Serahkan DIPA, Jokowi Minta Percepat Realisasi Belanja APBN dan APBD
Presiden Joko Widodo atau Jokowi meminta kementerian/lembaga serta pemerintah daerah untuk mempercepat realisasi belanja APBN dan APBD. Khususnya, yang berkaitan dengan belanja modal dan sosial.
Hal ini disampaikan Jokowi saat menyerahkan Daftar Isian Pelaksanaan Anggaran (DIPA) dan Buku Daftar Alokasi Transfer ke Daerah tahun anggaran 2023 di Istana Negara Jakarta, Kamis (1/12/2022).

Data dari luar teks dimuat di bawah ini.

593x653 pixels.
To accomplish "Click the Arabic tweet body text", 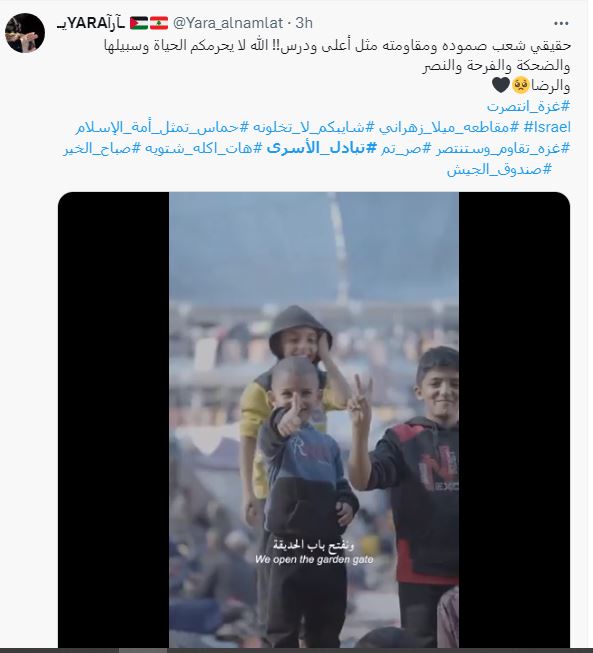I will pyautogui.click(x=337, y=66).
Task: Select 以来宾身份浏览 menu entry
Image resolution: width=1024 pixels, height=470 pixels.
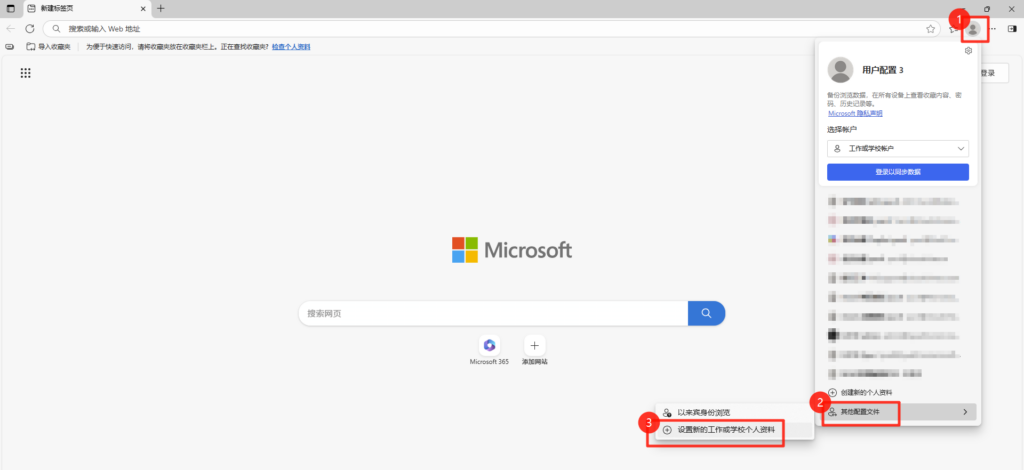Action: tap(704, 412)
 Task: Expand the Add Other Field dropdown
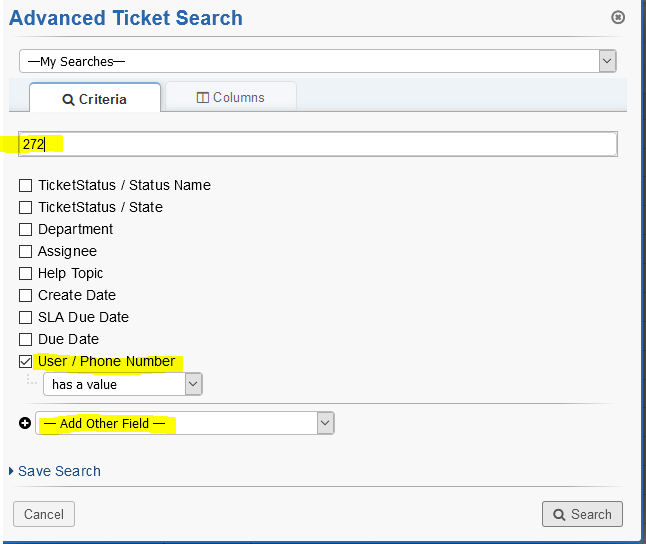tap(185, 424)
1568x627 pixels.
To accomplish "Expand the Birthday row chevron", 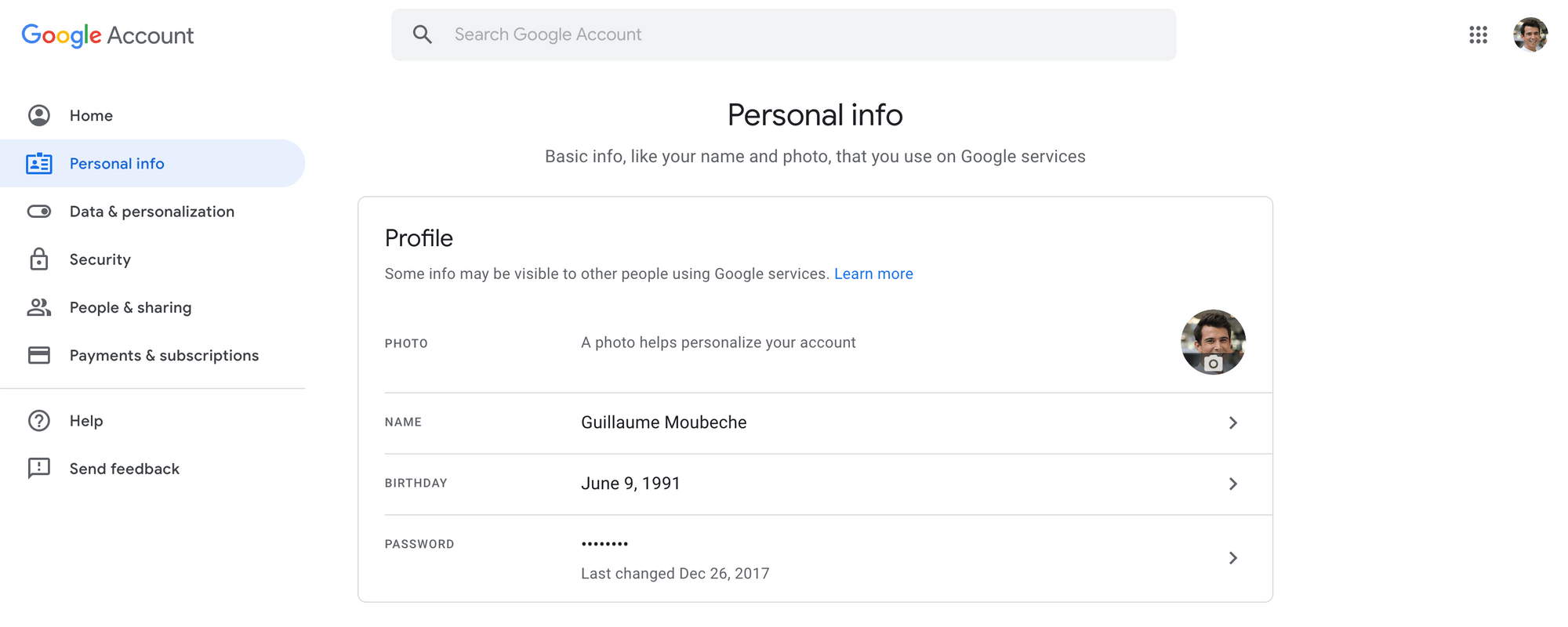I will click(1232, 484).
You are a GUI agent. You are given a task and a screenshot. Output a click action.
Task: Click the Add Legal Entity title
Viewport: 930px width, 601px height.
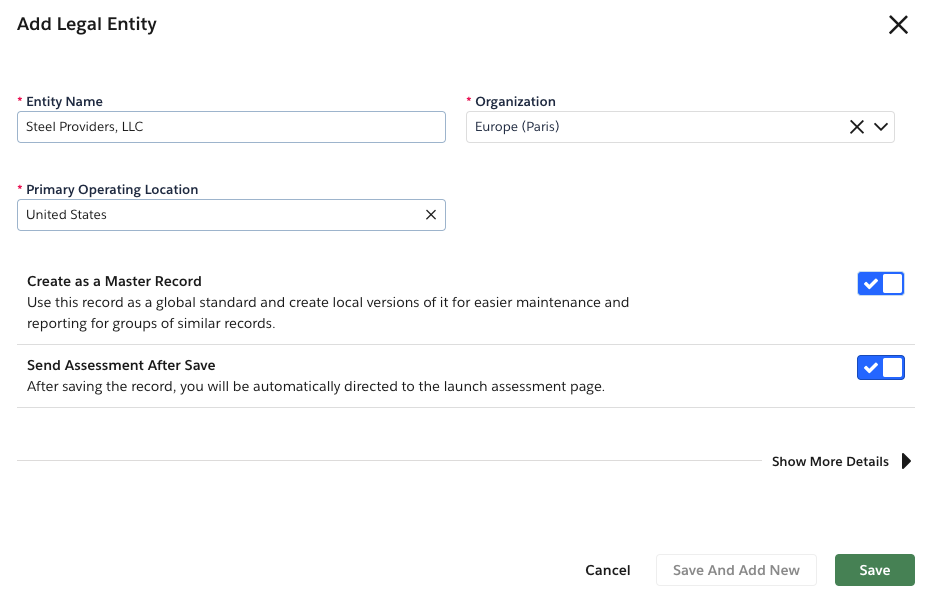coord(86,24)
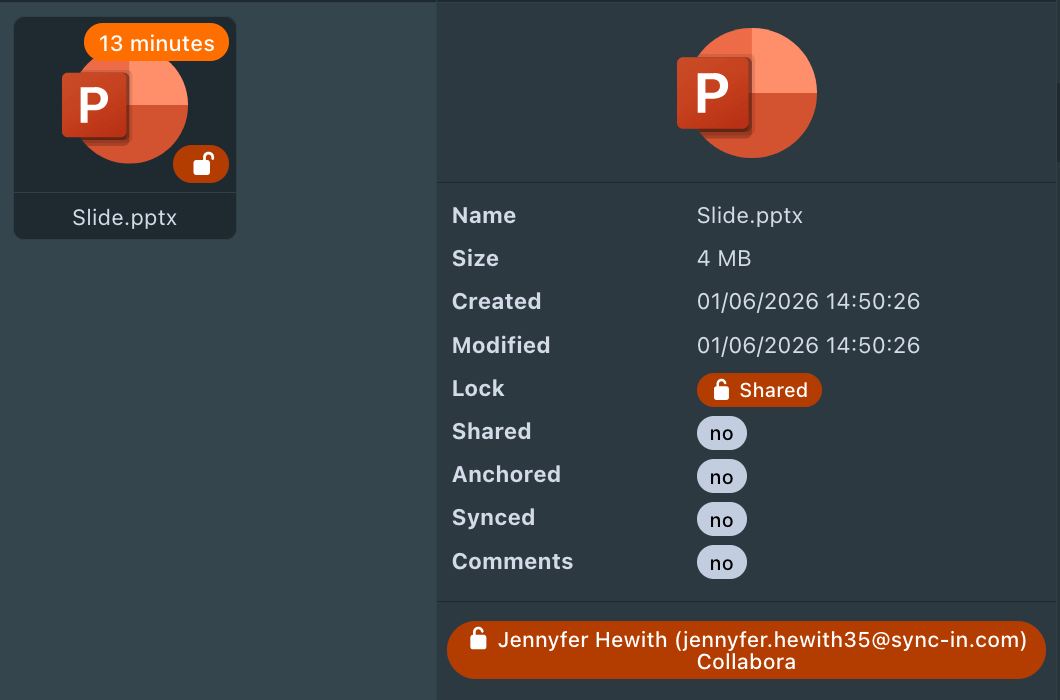Select the Slide.pptx file name under thumbnail
This screenshot has width=1060, height=700.
pyautogui.click(x=125, y=217)
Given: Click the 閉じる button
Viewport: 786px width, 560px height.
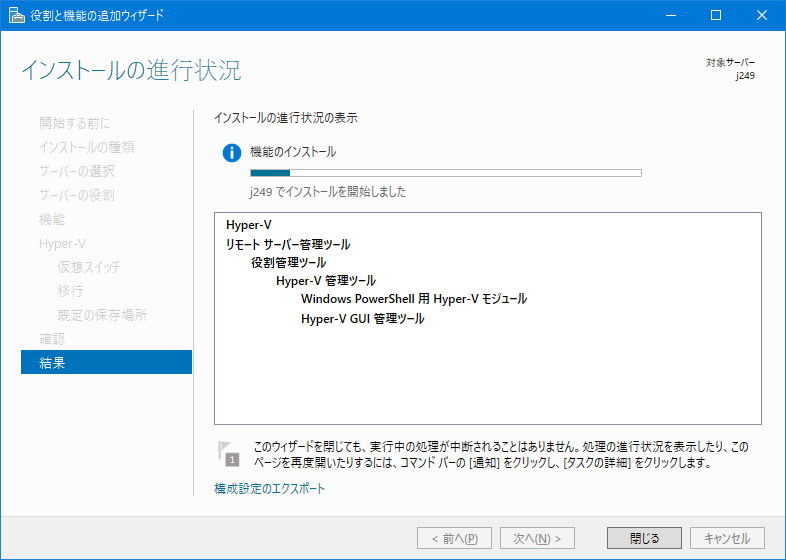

"Saya minta percepat realisasi belanja di APBN maupun APBD, khususnya belanja modal dan belanja sosial," ujar Jokowi sebagaimana disiarkan di Youtube Sekretariat Presiden, Kamis (1/12/2022).
Dia mengatakan bahwa semua kementerian/lembaga dan pemerintah daerah harus memiliki perasaan yang sama bahwa saat ini kondisi ekonomi global berada pada posisi yang tak normal. Untuk itu, kata Jokowi, APBN harus ditempatkan sebagai instrumen stabilitas untuk mengendalikan inflasi.
"APBN juga menjadi instrumen perlindungan sosial kepada masyarakat yang rentan. APBN juga harus mampu mendorong kelanjutan pemulihan ekonomi nasional dan juga reformasi struktural," jelasnya.
Oleh sebab itu, Jokowi menyampaikan APBN 2023 akan difokuskan pada enam kebijakan. Pertama, penguatan kualitas SDM.
Kedua, akselerasi reformasi sistem perlindungan sosial. Menurut dia, hal ini untuk memperbaiki data terpadu kesejahteraan sosial melalui registrasi sosial ekonomi.
Ketiga, melanjutkan pembangunan infrastruktur prioritas, khususnya infrastruktur pendukung transformasi ekonomi.
Keempat, pembangunan infastruktur untuk menumbuhkan sentra-sentra ekonomi baru. Termasuk, di dalamnya adalah Ibu Kota Nusantara (IKN).
"Kelima, revitalisasi industri. Ini penting yaitu dengan terus mendorong hilirisasi. Keenam, pemantapan reformasi birokrasi dan penyerdehanaan regulasi," kata Jokowi.
Advertisement
Belanja Negara 2023 Ditetapkan Senilai Rp3.061,2 Triliun
Sementara itu, Menteri Keuangan Sri Mulyani menuturkan belanja negara pada tahun 2023 ditetapkan sebesar Rp3.061,2 triliun. Anggaran ini terdiri dari, belanja pemerintah pusat Rp2.246,5 triliun dan transfer ke daerah sebesar Rp814,7 triliun.
Adapun anggaran terbesar dialokasikan untuk belanja pendidikan dan kesehatan sebesar Rp612,2 triliun. Hal ini untukdalam rangka membangun SDM unggul dan produktif.
"Di mana belanja pemerintah pusat Rp237,1 triliun dan transfer ke daerah untuk pendidikan Rp305,6 triliun dan pembiayaan untuk pendidikan sebesar Rp69,5 triliun," tutur Sri Mulyani.